Part 1 - Chair Work:
The course was not at all what I had expected.
As far as I was concerned, I was going to learn how to teach
Alexander Technique to others. I assumed this meant I would
be taught a series of moves and positions that are physiologically
helpful and beneficial to the design of the human body. I
also assumed that if I adopted these positions and moves well
enough, then any hint of my backache, shoulder pain and neck
tension would pretty much disappear. I felt sure I would have
to apply these ‘postural techniques’ even more
when I played the cello.
Most of my first year I was completely baffled because none
of the teachers seemed to be teaching me these manouvres.
I felt sure there must be ‘a right way’ of doing
things and couldn’t understand why they didn’t
just get on and teach them to me.
I also hadn’t bargained on being taught so much about
myself. After all, I had enrolled on a teacher training course,
learning how to teach everyone else to ‘do it right’.

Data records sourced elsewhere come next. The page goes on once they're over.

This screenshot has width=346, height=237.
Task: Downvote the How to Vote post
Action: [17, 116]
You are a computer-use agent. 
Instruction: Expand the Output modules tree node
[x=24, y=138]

My first year largely consisted of sitting in a chair, waiting
for a teacher or senior student to come over to ‘work
with ‘me. They would suggest I do a movement, such as
stand up, but hardly had I begun when they would stop me.

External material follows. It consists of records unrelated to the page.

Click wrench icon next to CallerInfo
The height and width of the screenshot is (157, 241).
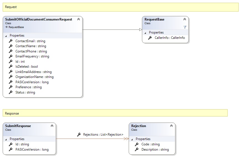(x=150, y=38)
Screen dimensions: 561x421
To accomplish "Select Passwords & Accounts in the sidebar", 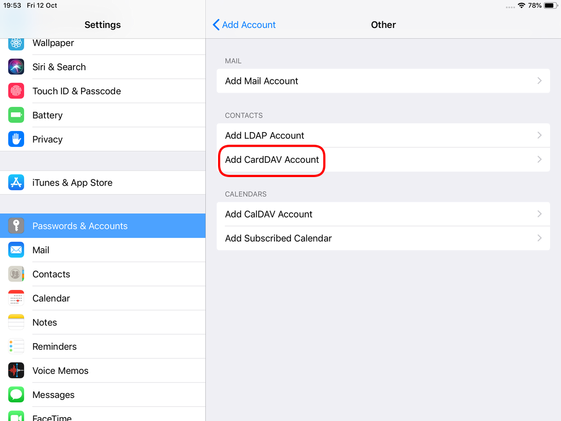I will pos(80,225).
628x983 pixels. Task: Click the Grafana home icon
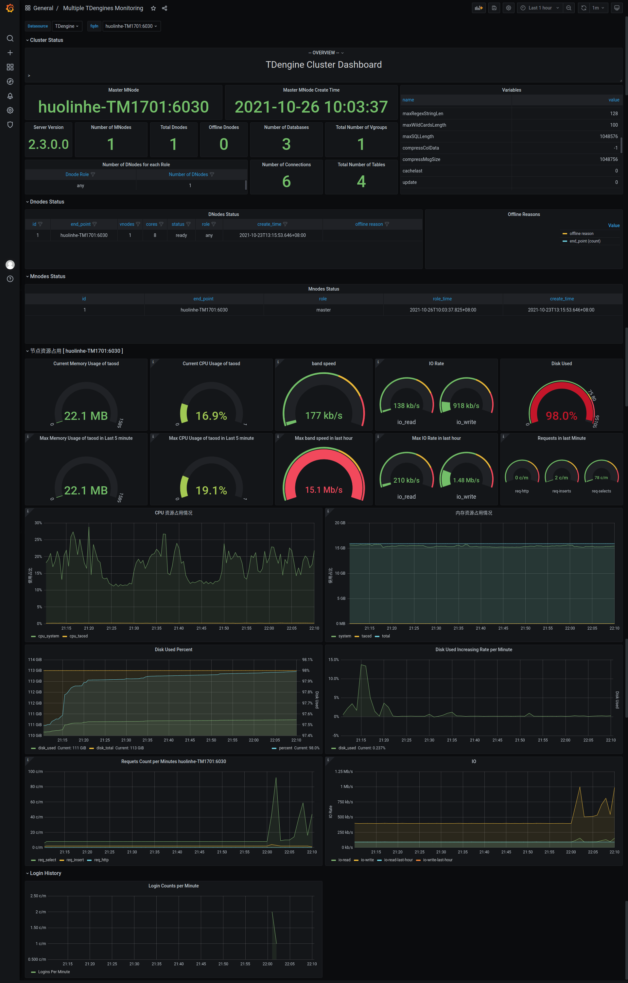click(x=9, y=8)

They actually didn’t seem that bothered about the ‘standing
up’ or whatever they themselves had suggested, only
seconds earlier. Instead they would say something along the
lines of “ Do you realize that you are starting to swing
your head back, arch your back, completely stiffen your body
and hold your breath?” Normally bewildered at being
asked I would confess that “no, I didn’t know
that had just happened to me”. I was more interested
in carrying out their suggestion, trying to get it right and
be a good student. To my mind it was slightly unnecessary
and irrelevant to go on about all that because if I practiced
it enough for three years, I would inevitably pick it up automatically.
In music there is the famous saying “practice makes
perfect”, surely it can equally be applied to learning
Alexander Technique.
However, on one level I was absorbing the Alexander work.
During many of the sessions in the first year, with the teachers’
hands on me, I would be able to move in a way that was previously
unknown to me. Things felt easy and I didn’t feel any
strain in my back. They refused to tell me how to do it right
myself, but kept asking the “Do you know you’re
about to….?” questions. The strange thing was
that, although I was asked this almost every day, it still
surprised me when I was asked. I was so wrapped up in carrying
out the activity correctly that my sense of self-awareness
was very under developed. Moreover, as soon as I experimented
with repeating what I had just done with the teachers, I strained
and it hurt. I felt this Alexander work was very similar to
playing the cello - completely down to ‘pot luck’.